Beyond the company registration and tax-related procedures, comprehensive compliance extends to other regulatory realms. This includes securing Goods and Services Tax (GST) registration, adhering to labour laws, and ensuring compliance with any industry-specific regulations that may apply. This holistic approach to compliance guarantees that the newly established subsidiary not only complies with legal formalities but also operates seamlessly within the regulatory framework of India, setting the foundation for its successful integration into the business landscape of the country.

Mandatory Compliances:

Establishing a subsidiary company in India requires a minimum of two shareholders, who can either be foreign companies or individuals. Additionally, a mandatory criterion involves having at least two directors, with one of them being a resident Indian director residing in India. Interestingly, there is no obligatory share allocation requirement for the Indian director. Additionally, foreign subsidiary companies are obligated to conduct an annual general meeting (AGM) of shareholders. This meeting serves as a platform to present the annual financial statements and appoint or reappoint directors.

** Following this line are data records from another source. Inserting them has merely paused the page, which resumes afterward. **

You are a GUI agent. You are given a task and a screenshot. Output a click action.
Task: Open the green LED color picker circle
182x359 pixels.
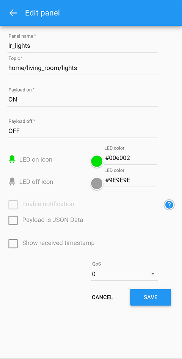pyautogui.click(x=97, y=161)
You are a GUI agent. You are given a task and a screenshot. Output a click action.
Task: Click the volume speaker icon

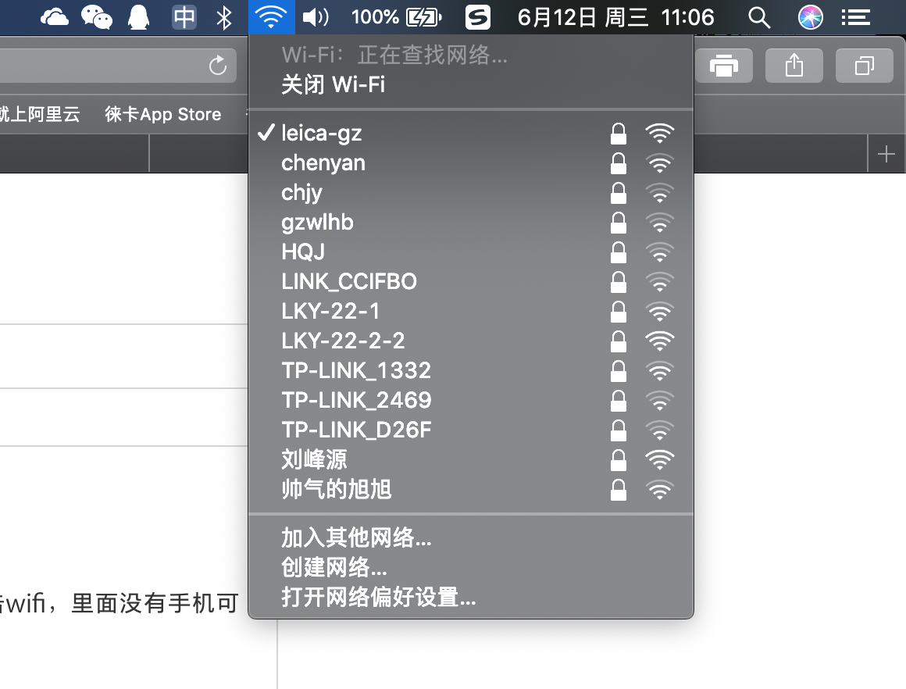pyautogui.click(x=316, y=17)
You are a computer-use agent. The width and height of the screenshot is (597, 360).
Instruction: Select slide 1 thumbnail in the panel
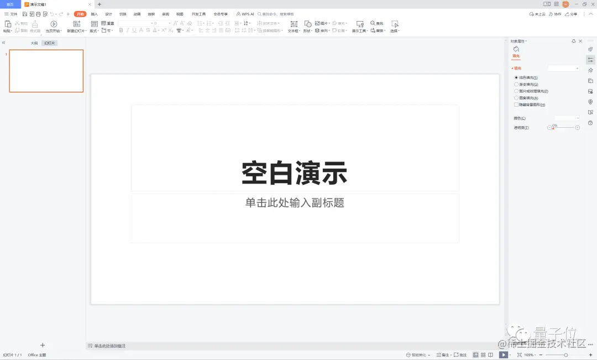(46, 71)
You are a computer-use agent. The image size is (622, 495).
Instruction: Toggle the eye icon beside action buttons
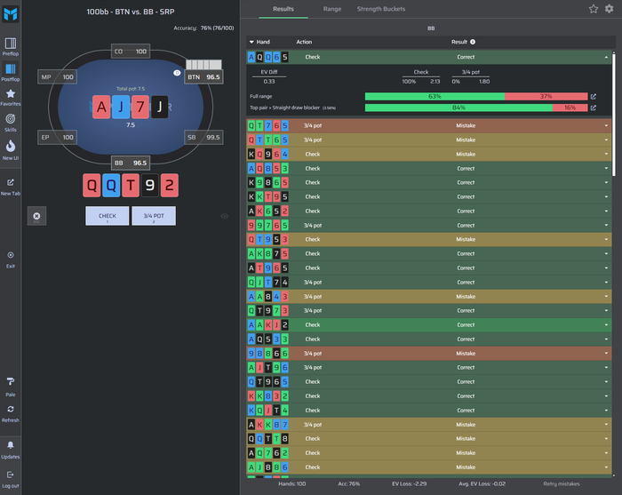point(224,216)
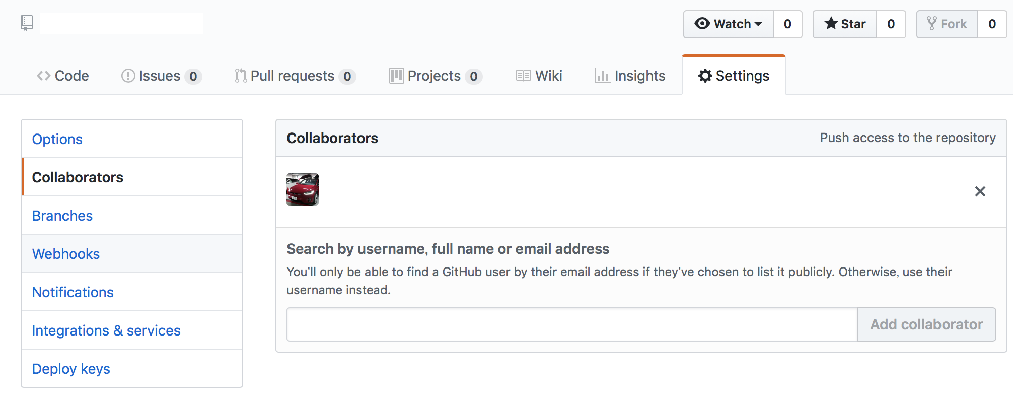View the Insights tab
Image resolution: width=1013 pixels, height=402 pixels.
[629, 76]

Unlike many jurisdictions, there is no minimum capital stipulation for subsidiary registration in India. The registration process typically spans 12-15 business days from document submission. Subsidiary companies are subject to a 25% income tax rate on profits. Post-registration, the process of opening a bank account is facilitated remotely, with internet banking credentials promptly provided. Monthly and annual costs encompass government fees and professional fees associated with the operation of the company in India. The documentation process involves notarized and apostilled documents, including passports, driving licenses, certificate of incorporation, board resolution, among others. Shareholders play a crucial role in this process, as they are entitled to receive notice of the meeting, actively participate, and vote on proposed resolutions.

Conclusion:

Operating as foreign subsidiary companies in India involves strict adherence to corporate governance regulations that govern key aspects of their functioning. These regulations are designed to ensure transparency, accountability, and compliance with Indian corporate laws. Furthermore, the regulatory framework necessitates the filing of various documents with the Ministry of Corporate Affairs. This includes annual financial statements, the director’s report, and the auditor’s report. This comprehensive governance structure aims to uphold the integrity of foreign subsidiary companies operating in India and fosters a commitment to robust corporate governance practices.